[Texte à lire]

---*---

Alors, pour en revenir aux leçons de journalisme, il est évident que face à de dérangeantes réalités de ce genre, moins "d'ironie", plus de "professionnalisme", feraient l'affaire. Une information plus plane, linéaire, huilée comme le tapis-roulant d'une caisse de supermarché. Ce serait chouette, oui, tellement plus positif. Ça favoriserait le progrès, "pour le bien de tous". Malheureusement, pour informer, il ne faut pas que des langues qui lèchent, il faut aussi ce que les experts vont qualifier de "langues de putes". Des langues libres, qui connaissent autre chose que le sujet-verbe-compliment.




* De mes pseudos, il y en a un qui me fait toujours rire, je le dois à mon copain Ulrich Lebeuf. Ce n'était pas d'ailleurs pour un publi-reportage mais pour un vrai reportage, un texte et une série de clichés pour Gault-Millau. Ulrich m'avait dit, "le mieux, c'est de faire comme dans le porno: un prénom italien, et un nom américain". Allez, va pour Roberto Russell…
** Je pense là à Robert Joseph, commentateur des choses du vin, négociant de vin du Languedoc, cheval de Troie d'un certain progrès vinicole à l'anglo-saxonne, mais qui a parfois du mal à voir arriver le changement. Comme, par exemple (excuse-moi, Robert, mais encore une fois tu t'y es mis tout seul), dans la malheureuse affaire Pancho Campo / Jay Miller qui a considérablement affecté l'image de Robert Parker, où il était de l'ultime poche de résistance, de ceux qui se refusaient à voir la sale vérité en face.

---*---

[Consignes]
(1) Relevez tous les noms de personnes formés d'un prénom et d'un nom qui figurent dans le texte sur le journalisme et le vin, pseudonyme compris.
(2) Recopiez le passage du texte sur le journalisme et le vin qui va de « Alors, pour en » jusqu'à « que le sujet-verbe-compliment. » inclus.
Les données qui suivent n'ont aucun rapport avec le texte sur le journalisme et le vin.

[Données sources]

---*---

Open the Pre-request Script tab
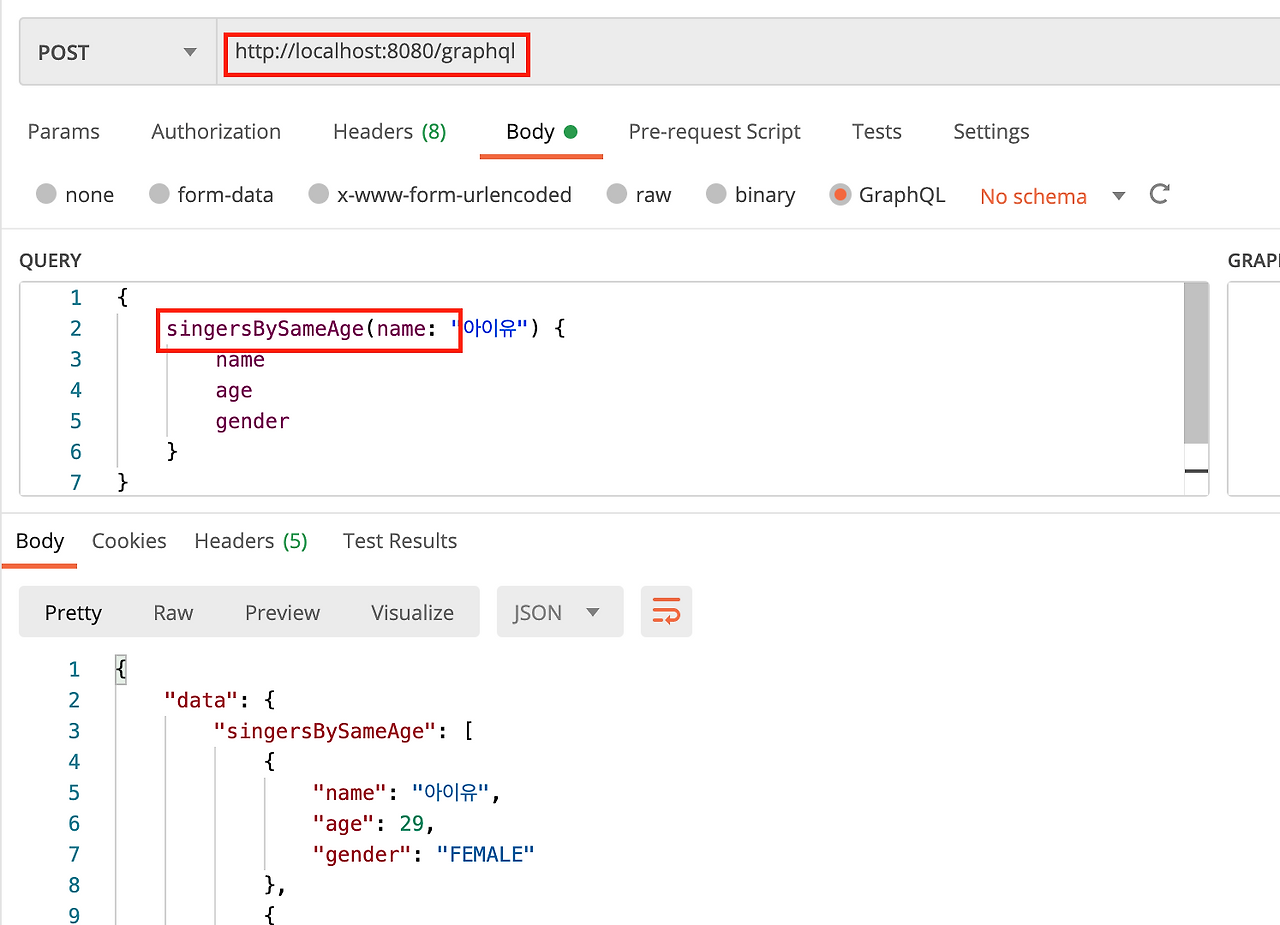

---*---

[Corrigé]
(1) Ulrich Lebeuf, Roberto Russell, Robert Joseph, Pancho Campo, Jay Miller, Robert Parker

(2)
Alors, pour en revenir aux leçons de journalisme, il est évident que face à de dérangeantes réalités de ce genre, moins "d'ironie", plus de "professionnalisme", feraient l'affaire. Une information plus plane, linéaire, huilée comme le tapis-roulant d'une caisse de supermarché. Ce serait chouette, oui, tellement plus positif. Ça favoriserait le progrès, "pour le bien de tous". Malheureusement, pour informer, il ne faut pas que des langues qui lèchent, il faut aussi ce que les experts vont qualifier de "langues de putes". Des langues libres, qui connaissent autre chose que le sujet-verbe-compliment.